TASK: Copy out every entry precisely.

___ DATASET

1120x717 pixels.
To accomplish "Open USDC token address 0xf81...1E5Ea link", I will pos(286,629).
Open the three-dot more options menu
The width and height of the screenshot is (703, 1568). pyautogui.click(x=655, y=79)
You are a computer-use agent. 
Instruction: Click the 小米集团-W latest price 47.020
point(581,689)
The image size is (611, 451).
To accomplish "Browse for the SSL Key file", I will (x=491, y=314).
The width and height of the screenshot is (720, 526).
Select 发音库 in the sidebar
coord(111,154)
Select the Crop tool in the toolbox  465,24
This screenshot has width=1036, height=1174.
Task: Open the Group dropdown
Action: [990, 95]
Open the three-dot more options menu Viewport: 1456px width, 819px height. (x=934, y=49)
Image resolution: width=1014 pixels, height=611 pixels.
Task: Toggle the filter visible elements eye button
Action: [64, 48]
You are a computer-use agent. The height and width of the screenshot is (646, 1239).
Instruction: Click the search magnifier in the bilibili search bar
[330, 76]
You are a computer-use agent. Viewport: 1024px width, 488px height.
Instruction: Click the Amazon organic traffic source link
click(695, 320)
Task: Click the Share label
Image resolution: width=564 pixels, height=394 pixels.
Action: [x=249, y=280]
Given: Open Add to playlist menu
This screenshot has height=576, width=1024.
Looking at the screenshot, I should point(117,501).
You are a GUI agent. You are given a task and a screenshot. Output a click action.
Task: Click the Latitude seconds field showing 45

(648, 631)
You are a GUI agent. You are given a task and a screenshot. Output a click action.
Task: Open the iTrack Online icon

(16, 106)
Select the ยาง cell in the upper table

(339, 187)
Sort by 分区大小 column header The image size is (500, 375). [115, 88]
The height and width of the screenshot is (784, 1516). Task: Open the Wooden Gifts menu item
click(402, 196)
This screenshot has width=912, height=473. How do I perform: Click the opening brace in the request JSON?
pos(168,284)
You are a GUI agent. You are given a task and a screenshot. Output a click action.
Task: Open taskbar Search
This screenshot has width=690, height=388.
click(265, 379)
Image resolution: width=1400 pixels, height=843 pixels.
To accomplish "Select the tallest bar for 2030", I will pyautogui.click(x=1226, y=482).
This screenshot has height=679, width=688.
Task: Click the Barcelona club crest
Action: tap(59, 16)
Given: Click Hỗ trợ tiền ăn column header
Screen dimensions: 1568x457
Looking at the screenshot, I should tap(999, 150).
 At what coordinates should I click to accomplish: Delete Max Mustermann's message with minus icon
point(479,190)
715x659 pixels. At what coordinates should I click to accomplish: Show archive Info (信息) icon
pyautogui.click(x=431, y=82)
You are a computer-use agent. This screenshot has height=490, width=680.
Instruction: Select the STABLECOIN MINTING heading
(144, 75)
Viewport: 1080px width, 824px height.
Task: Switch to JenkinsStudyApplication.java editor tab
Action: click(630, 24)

______

SOLUTION FOR THIS EXERCISE:
1120x717 pixels.
To accomplish "Open USDC token address 0xf81...1E5Ea link", I will pos(286,629).
Open the three-dot more options menu
The width and height of the screenshot is (703, 1568). pyautogui.click(x=655, y=79)
You are a computer-use agent. 
Instruction: Click the 小米集团-W latest price 47.020
point(581,689)
The image size is (611, 451).
To accomplish "Browse for the SSL Key file", I will (x=491, y=314).
The width and height of the screenshot is (720, 526).
Select 发音库 in the sidebar
coord(111,154)
Select the Crop tool in the toolbox  465,24
This screenshot has width=1036, height=1174.
Task: Open the Group dropdown
Action: [990, 95]
Open the three-dot more options menu Viewport: 1456px width, 819px height. (x=934, y=49)
Image resolution: width=1014 pixels, height=611 pixels.
Task: Toggle the filter visible elements eye button
Action: [64, 48]
You are a computer-use agent. The height and width of the screenshot is (646, 1239).
Instruction: Click the search magnifier in the bilibili search bar
[330, 76]
You are a computer-use agent. Viewport: 1024px width, 488px height.
Instruction: Click the Amazon organic traffic source link
click(695, 320)
Task: Click the Share label
Image resolution: width=564 pixels, height=394 pixels.
Action: [x=249, y=280]
Given: Open Add to playlist menu
This screenshot has height=576, width=1024.
Looking at the screenshot, I should point(117,501).
You are a GUI agent. You are given a task and a screenshot. Output a click action.
Task: Click the Latitude seconds field showing 45

(648, 631)
You are a GUI agent. You are given a task and a screenshot. Output a click action.
Task: Open the iTrack Online icon

(16, 106)
Select the ยาง cell in the upper table

(339, 187)
Sort by 分区大小 column header The image size is (500, 375). [115, 88]
The height and width of the screenshot is (784, 1516). Task: Open the Wooden Gifts menu item
click(402, 196)
This screenshot has width=912, height=473. How do I perform: Click the opening brace in the request JSON?
pos(168,284)
You are a GUI agent. You are given a task and a screenshot. Output a click action.
Task: Open taskbar Search
This screenshot has width=690, height=388.
click(265, 379)
Image resolution: width=1400 pixels, height=843 pixels.
To accomplish "Select the tallest bar for 2030", I will pyautogui.click(x=1226, y=482).
This screenshot has height=679, width=688.
Task: Click the Barcelona club crest
Action: tap(59, 16)
Given: Click Hỗ trợ tiền ăn column header
Screen dimensions: 1568x457
Looking at the screenshot, I should tap(999, 150).
 At what coordinates should I click to accomplish: Delete Max Mustermann's message with minus icon
point(479,190)
715x659 pixels. At what coordinates should I click to accomplish: Show archive Info (信息) icon
pyautogui.click(x=431, y=82)
You are a computer-use agent. This screenshot has height=490, width=680.
Instruction: Select the STABLECOIN MINTING heading
(144, 75)
Viewport: 1080px width, 824px height.
Task: Switch to JenkinsStudyApplication.java editor tab
Action: click(630, 24)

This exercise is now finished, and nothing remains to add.